Fano plane line

Question

I am confused on this question I know what a fano line is where it contains exactly 3 points.

If we are given 2 of three points how could we find the third one? this question is on my head for so long but cant seem to figure out.

thank you

Answer 1

see this picture:

http://en.wikipedia.org/wiki/File:Fanoperm364.svg

Given any two points you can find the third.

in fact the set of lines are: $$\mathcal B= \{\{1,2,3\},\{1,4,5\},\{1,6,7\},\{3,4,7\},\{2,4,6\},\{2,5,7\},\{3,6,5\}\}$$

if $X=\{1,2,...,7\}$, then $(X,\mathcal B)$ is a 2-(7,3,1)-design (a steiner system in fact).

Answer 2

Note that the Fano plane is an incidence structure in which any two points are contained in exactly one line. And also, each line contains exactly 3 points. Therefore, if you are given any two points there is a unique line containing them and thus you can figure out what the third point is.
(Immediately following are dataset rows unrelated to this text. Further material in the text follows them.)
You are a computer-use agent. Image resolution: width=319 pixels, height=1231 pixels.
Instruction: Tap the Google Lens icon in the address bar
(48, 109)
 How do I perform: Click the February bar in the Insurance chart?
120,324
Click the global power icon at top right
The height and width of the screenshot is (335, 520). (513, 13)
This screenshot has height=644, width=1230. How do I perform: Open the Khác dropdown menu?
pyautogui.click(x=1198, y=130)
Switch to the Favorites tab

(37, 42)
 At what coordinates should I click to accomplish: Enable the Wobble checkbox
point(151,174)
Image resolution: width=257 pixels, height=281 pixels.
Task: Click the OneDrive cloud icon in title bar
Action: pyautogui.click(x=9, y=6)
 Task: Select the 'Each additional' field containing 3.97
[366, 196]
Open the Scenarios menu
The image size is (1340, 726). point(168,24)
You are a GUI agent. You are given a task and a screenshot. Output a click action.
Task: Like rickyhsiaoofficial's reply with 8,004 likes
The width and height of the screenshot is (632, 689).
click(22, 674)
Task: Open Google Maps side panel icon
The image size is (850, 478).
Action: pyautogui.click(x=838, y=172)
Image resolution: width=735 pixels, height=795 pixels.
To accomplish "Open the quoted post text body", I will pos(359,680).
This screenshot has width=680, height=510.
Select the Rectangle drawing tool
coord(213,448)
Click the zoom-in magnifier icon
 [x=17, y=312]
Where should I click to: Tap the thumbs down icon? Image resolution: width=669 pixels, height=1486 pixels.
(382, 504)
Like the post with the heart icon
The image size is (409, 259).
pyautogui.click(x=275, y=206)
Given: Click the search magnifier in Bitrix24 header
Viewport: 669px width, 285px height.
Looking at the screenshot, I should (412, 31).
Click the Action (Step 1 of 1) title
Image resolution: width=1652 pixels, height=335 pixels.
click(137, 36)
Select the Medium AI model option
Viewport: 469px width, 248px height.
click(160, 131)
A picture might be helpful here, see the wikipedia page for a depiction of the Fano plane.

For example, if you were given points $3$ and $5$. Then by looking at the picture you can see that the unique line containing $3$ and $5$ is $\{3,5,6\}$ and therefore the third point would be $6$.

Answer 3

This probably won't help, but it connects with more general theory. The Fano plane consists of all points $(a,b,c)$, where $a$, $b$ and $c$ are $0$ or $1$, and $(0,0,0)$ is not allowed. Given two points in this notation, we obtain the third point on the line by adding the coordinates modulo $2$ (so $1+1=0$).

Now go to the picture that you were given a link to. The labels there have been chosen to be consistent with the "binary" description given in the previous paragraph. Look for example at the points they call $3$, $5$, and $6$, and that I would call $(0,1,1)$, $(1,0,1)$, and $(1,1,0)$.

Find for example $(0,1,1)+(1,0,1)$ modulo $2$. We get $(1,1,0)$! It is the same with all the others. To find the third point on the line, given that the coordinates of two of the points are $(a,b,c)$ and $(d,e,f)$, add coordinate-wise modulo $2$.